David illustrates here the awareness of spiritual poverty that is needed in the life of every devoted follower of God. Jesus says in the Beatitudes, “Blessed are the poor in spirit, for theirs is the kingdom of heaven” (Matt. 5: 3): a poverty of the spirit. No reliance on one’s own resources but a willing reliance on His riches.

“You are my help and my deliverer, O my God, do not delay.”

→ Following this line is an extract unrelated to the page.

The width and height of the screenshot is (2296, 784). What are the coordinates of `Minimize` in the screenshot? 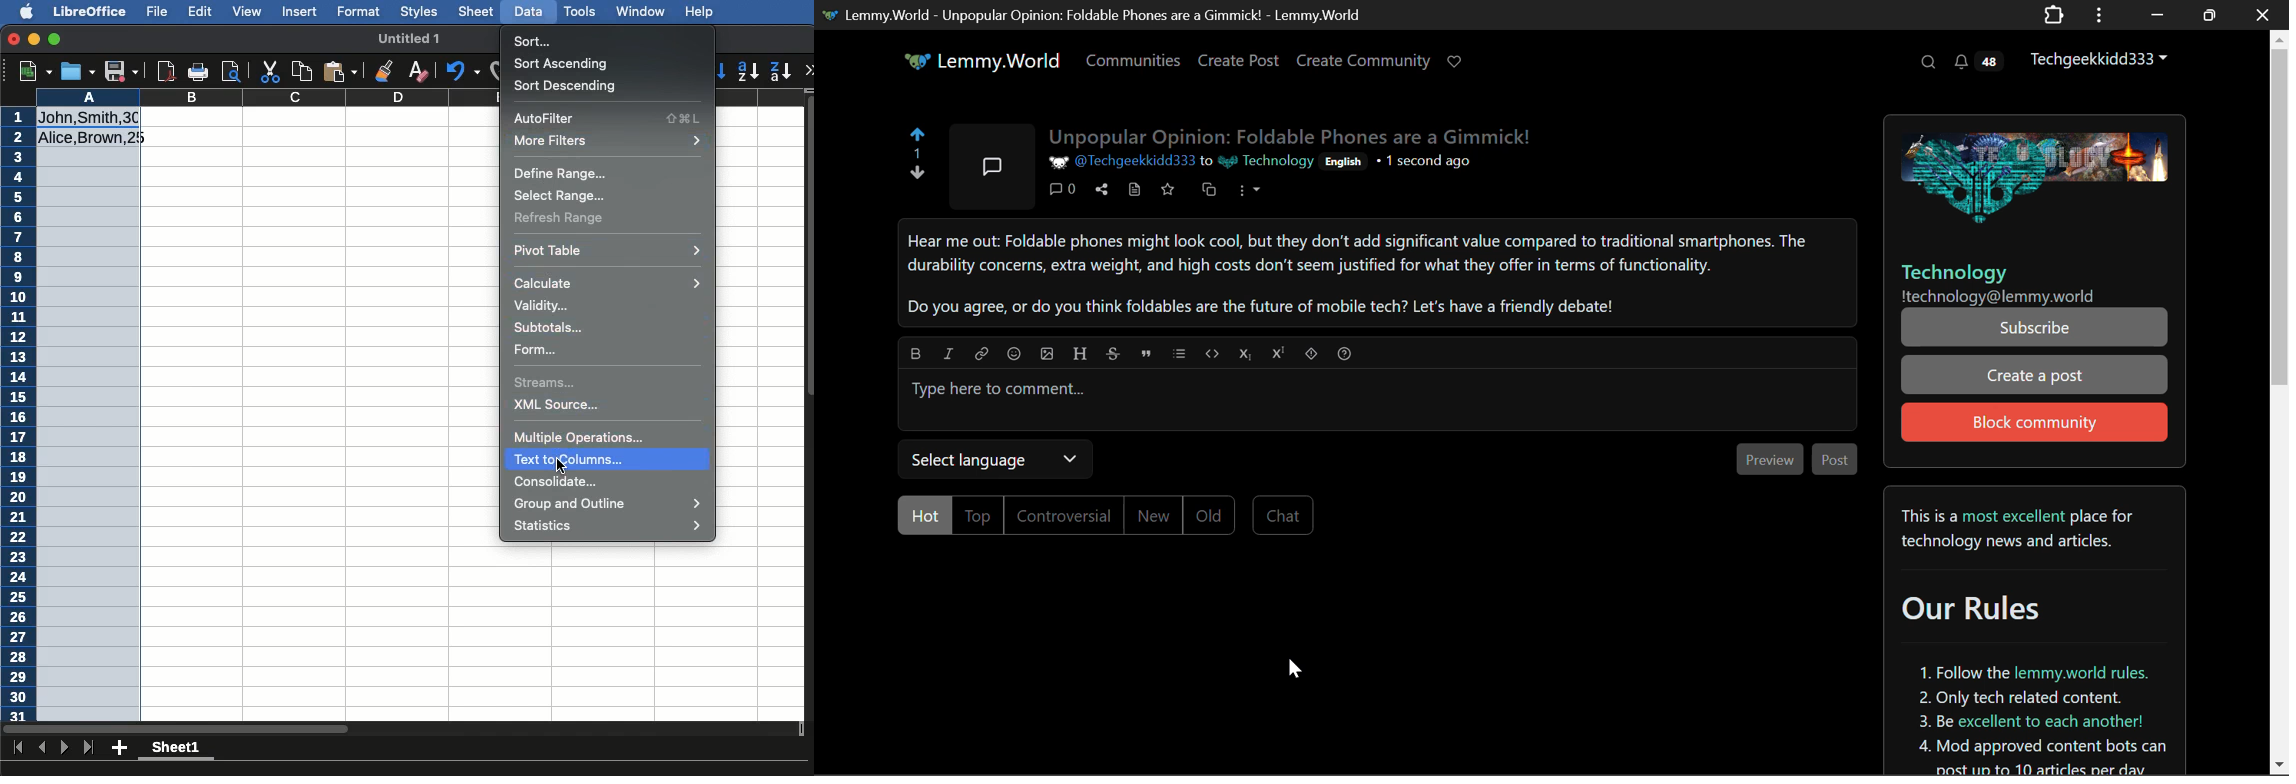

It was the self reliance of the rich land owner that Jesus condemed in Luke 12: 16-21. The man was not “rich toward God”. Just like my example with the missing car keys, finding the keys did not solve the ‘heart’ problem. I needed to see my time at work as time spent in His service and not time spent on my ‘To Do List’.

God speaks through the prophet Jeremiah,

This is what the LORD says: “Let not the wise man boast of his wisdom, or the strong man boast of his strength,or the rich man boast of his riches, but let him who boasts boast about this:that he understands and knows me,that I am the LORD, who exercises kindness,justice and righteousness on earth,for in these I delight,”declares the LORD.

Jeremiah 9: 23-24

“I waited patiently for the Lord … and he heard my cry”. A simple, devoted reliance is what the Lord desires. An admission of our own poverty, and His riches.